# start of Data supplied

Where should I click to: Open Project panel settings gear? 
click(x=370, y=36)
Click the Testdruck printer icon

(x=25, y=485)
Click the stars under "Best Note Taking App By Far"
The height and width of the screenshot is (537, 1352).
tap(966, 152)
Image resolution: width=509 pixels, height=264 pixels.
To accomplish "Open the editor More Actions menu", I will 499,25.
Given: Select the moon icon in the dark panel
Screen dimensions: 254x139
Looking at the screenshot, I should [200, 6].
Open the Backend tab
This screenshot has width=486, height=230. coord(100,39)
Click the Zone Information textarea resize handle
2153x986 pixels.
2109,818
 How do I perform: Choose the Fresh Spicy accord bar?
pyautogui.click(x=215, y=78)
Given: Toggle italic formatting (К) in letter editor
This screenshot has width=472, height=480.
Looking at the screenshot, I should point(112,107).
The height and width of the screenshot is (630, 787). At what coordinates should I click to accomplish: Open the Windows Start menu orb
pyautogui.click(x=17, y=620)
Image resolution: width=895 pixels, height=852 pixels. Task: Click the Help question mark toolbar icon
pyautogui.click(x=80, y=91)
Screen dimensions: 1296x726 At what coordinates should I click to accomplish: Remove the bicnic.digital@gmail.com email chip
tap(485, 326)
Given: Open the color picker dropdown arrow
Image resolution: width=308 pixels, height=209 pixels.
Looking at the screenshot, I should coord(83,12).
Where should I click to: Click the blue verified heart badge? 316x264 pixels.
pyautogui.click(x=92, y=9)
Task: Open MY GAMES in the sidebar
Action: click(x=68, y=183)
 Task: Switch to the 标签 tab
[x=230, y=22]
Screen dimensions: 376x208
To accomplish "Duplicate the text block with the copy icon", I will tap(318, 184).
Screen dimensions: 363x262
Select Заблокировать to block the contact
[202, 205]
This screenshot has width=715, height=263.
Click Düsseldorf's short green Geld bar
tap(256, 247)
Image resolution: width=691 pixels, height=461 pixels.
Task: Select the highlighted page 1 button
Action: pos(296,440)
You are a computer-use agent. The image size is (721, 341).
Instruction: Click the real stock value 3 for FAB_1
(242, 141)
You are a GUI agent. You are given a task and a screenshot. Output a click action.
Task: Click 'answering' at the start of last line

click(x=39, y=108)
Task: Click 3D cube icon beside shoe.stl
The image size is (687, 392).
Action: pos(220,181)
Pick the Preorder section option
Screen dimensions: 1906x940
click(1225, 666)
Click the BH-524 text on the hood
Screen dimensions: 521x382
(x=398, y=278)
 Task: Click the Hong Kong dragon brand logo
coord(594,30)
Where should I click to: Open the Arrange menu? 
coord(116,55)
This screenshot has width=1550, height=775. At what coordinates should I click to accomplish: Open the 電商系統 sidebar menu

# end of Data supplied

**Your task**
Reproduce every line of the data above verbatim, keeping each character unchanged.

**Task response**
Where should I click to: Open Project panel settings gear? 
click(x=370, y=36)
Click the Testdruck printer icon

(x=25, y=485)
Click the stars under "Best Note Taking App By Far"
The height and width of the screenshot is (537, 1352).
tap(966, 152)
Image resolution: width=509 pixels, height=264 pixels.
To accomplish "Open the editor More Actions menu", I will 499,25.
Given: Select the moon icon in the dark panel
Screen dimensions: 254x139
Looking at the screenshot, I should [200, 6].
Open the Backend tab
This screenshot has width=486, height=230. coord(100,39)
Click the Zone Information textarea resize handle
2153x986 pixels.
2109,818
 How do I perform: Choose the Fresh Spicy accord bar?
pyautogui.click(x=215, y=78)
Given: Toggle italic formatting (К) in letter editor
This screenshot has width=472, height=480.
Looking at the screenshot, I should point(112,107).
The height and width of the screenshot is (630, 787). At what coordinates should I click to accomplish: Open the Windows Start menu orb
pyautogui.click(x=17, y=620)
Image resolution: width=895 pixels, height=852 pixels. Task: Click the Help question mark toolbar icon
pyautogui.click(x=80, y=91)
Screen dimensions: 1296x726 At what coordinates should I click to accomplish: Remove the bicnic.digital@gmail.com email chip
tap(485, 326)
Given: Open the color picker dropdown arrow
Image resolution: width=308 pixels, height=209 pixels.
Looking at the screenshot, I should coord(83,12).
Where should I click to: Click the blue verified heart badge? 316x264 pixels.
pyautogui.click(x=92, y=9)
Task: Open MY GAMES in the sidebar
Action: click(x=68, y=183)
 Task: Switch to the 标签 tab
[x=230, y=22]
Screen dimensions: 376x208
To accomplish "Duplicate the text block with the copy icon", I will tap(318, 184).
Screen dimensions: 363x262
Select Заблокировать to block the contact
[202, 205]
This screenshot has width=715, height=263.
Click Düsseldorf's short green Geld bar
tap(256, 247)
Image resolution: width=691 pixels, height=461 pixels.
Task: Select the highlighted page 1 button
Action: pos(296,440)
You are a computer-use agent. The image size is (721, 341).
Instruction: Click the real stock value 3 for FAB_1
(242, 141)
You are a GUI agent. You are given a task and a screenshot. Output a click action.
Task: Click 'answering' at the start of last line

click(x=39, y=108)
Task: Click 3D cube icon beside shoe.stl
The image size is (687, 392).
Action: pos(220,181)
Pick the Preorder section option
Screen dimensions: 1906x940
click(1225, 666)
Click the BH-524 text on the hood
Screen dimensions: 521x382
(x=398, y=278)
 Task: Click the Hong Kong dragon brand logo
coord(594,30)
Where should I click to: Open the Arrange menu? 
coord(116,55)
This screenshot has width=1550, height=775. At what coordinates should I click to accomplish: Open the 電商系統 sidebar menu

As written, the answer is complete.